A Similarity Network for Correlating Musical Structure to Military Strategy
Yiwen Zhang, Hui Zhang, Fanqin Meng
TL;DR
The paper addresses the challenge of understanding music structure by proposing an AI-driven, MFCC-based Music Clips Correlation Network (MCCN) to systematically analyze music perception and its parallels with military strategy. It trains MCCNs from music clips and compares their network properties to four military system networks (RTN, RAN, SOS, BA-NW-C2NM) using metrics such as Average Path Length, Network Diameter, Graph Density, Modularity, and Clustering Coefficient, along with a weighted dissimilarity $D_{weighted}^{mus, mil}$. Empirical results from ~2000 clips across ~60 war-film soundtracks reveal that offensive music tends to exhibit hierarchical structure and aligns most with the SOS network, while defensive music shows broader similarity to BA, SOS, and RAN. The work offers a cross-domain, systemic perspective on music perception and education, demonstrating how network analysis can illuminate structural similarities between musical composition and military planning, with potential applications in aesthetics education and multimodal perception research.
Abstract
Music perception, a multi-sensory process based on the synesthesia effect, is an essential component of music aesthetic education.

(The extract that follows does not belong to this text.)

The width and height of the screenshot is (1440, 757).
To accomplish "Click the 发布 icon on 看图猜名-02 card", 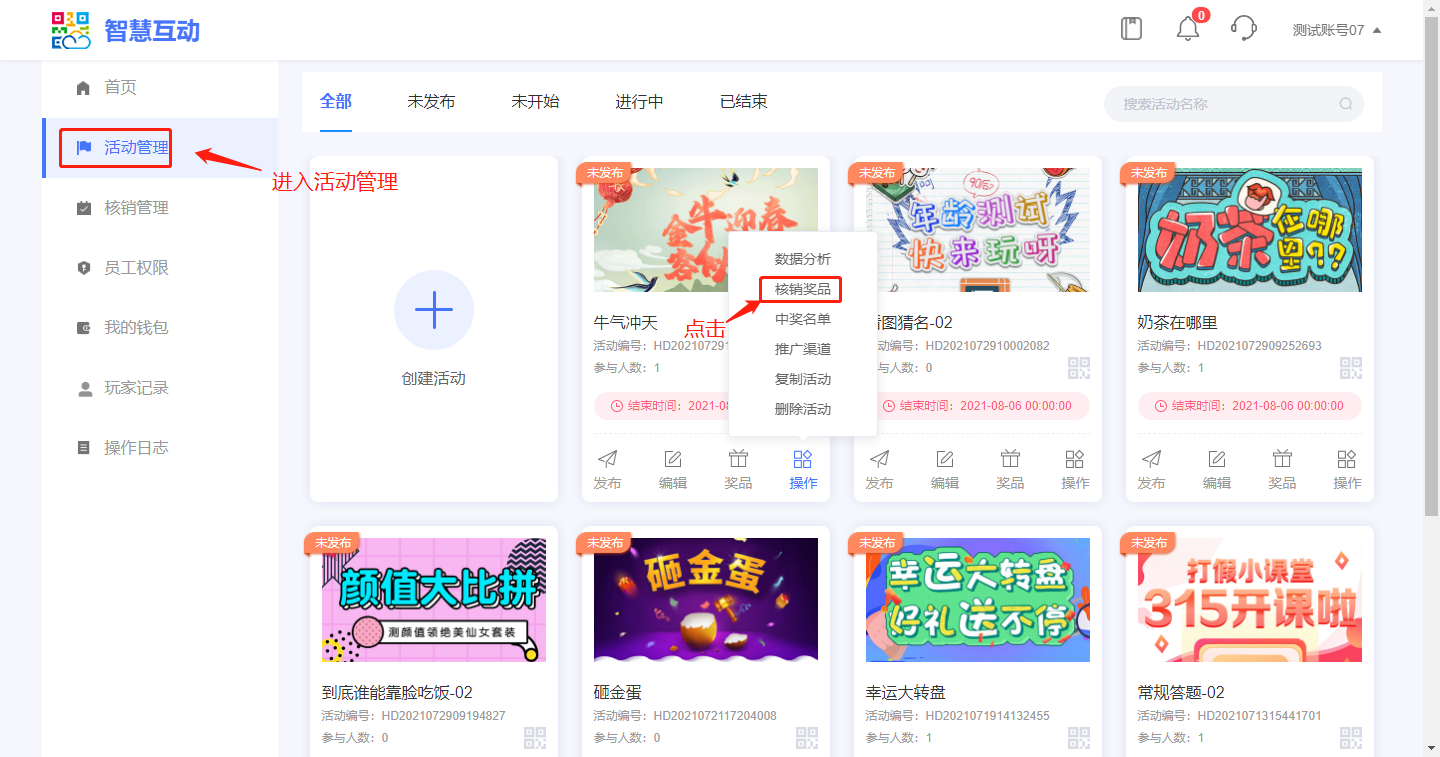I will (879, 459).
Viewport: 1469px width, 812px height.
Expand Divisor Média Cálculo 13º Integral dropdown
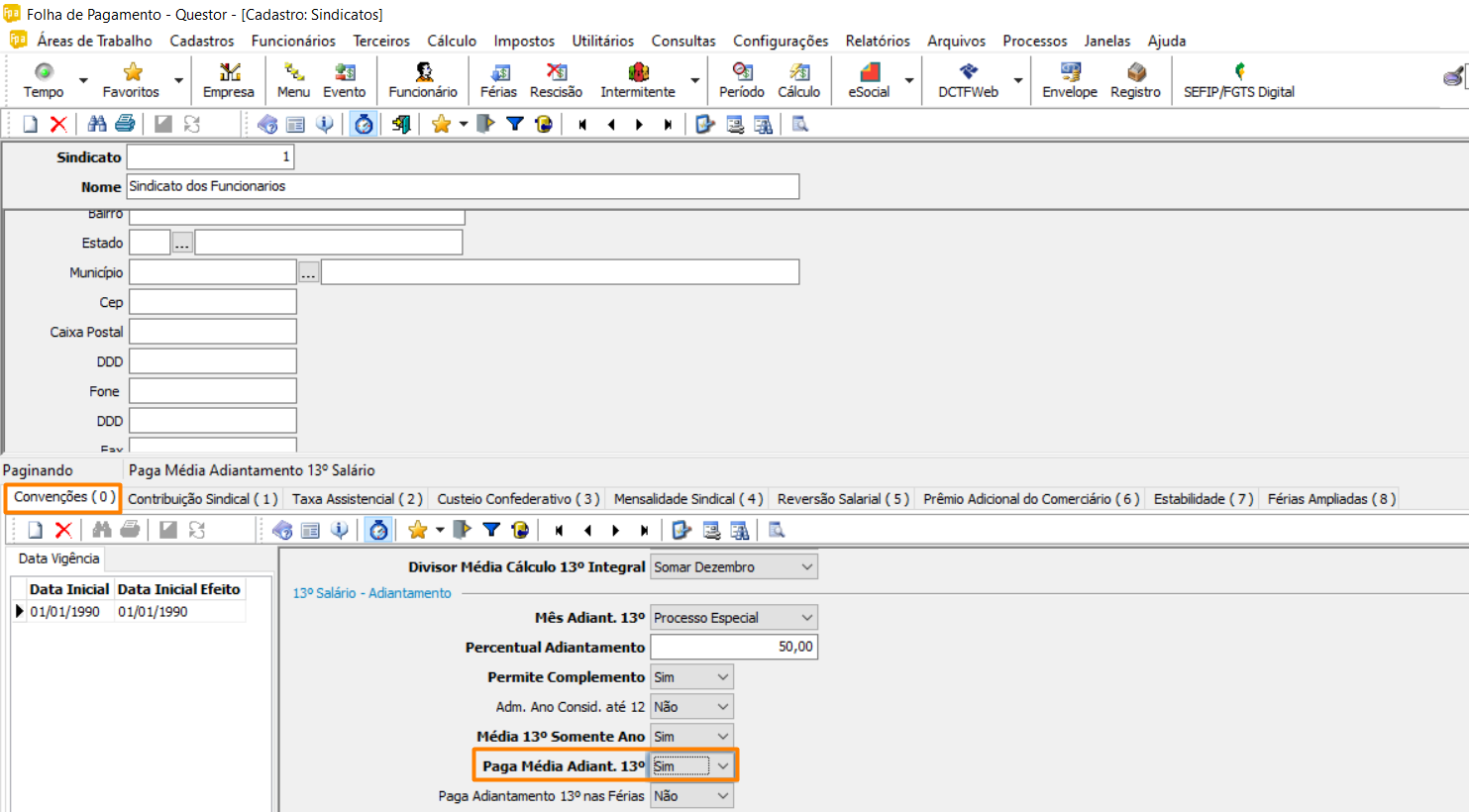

Understanding music structure helps both perception and aesthetic education. Music structure incorporates a range of information, the coordination of which forms the melody, just as different military actions cooperate to produce a military strategy. However, there are a few ways for assessing music perception from the perspectives of system operation and information management. In this paper, we explore the similarities between music structure and military strategy while creating the Music Clips Correlation Network (MCCN) based on Mel-frequency Cepstral Coefficients (MFCCs). The inspiration comes from the comparison between a concert conductor's musical score and a military war commander's sand table exercise. Specifically, we create MCCNs for various kinds of war movie soundtracks, then relate military tactics (Sun Tzu's Art of War, etc.) and political institutions to military operations networks. Our primary findings suggest a few similarities, implying that music perception and aesthetic education can be approached from a military strategy and management perspective through this interdisciplinary research. Similarly, we can discover similarities between the art of military scheming and the art of musical structure based on network analysis in order to facilitate the understanding of the relationship between technology and art.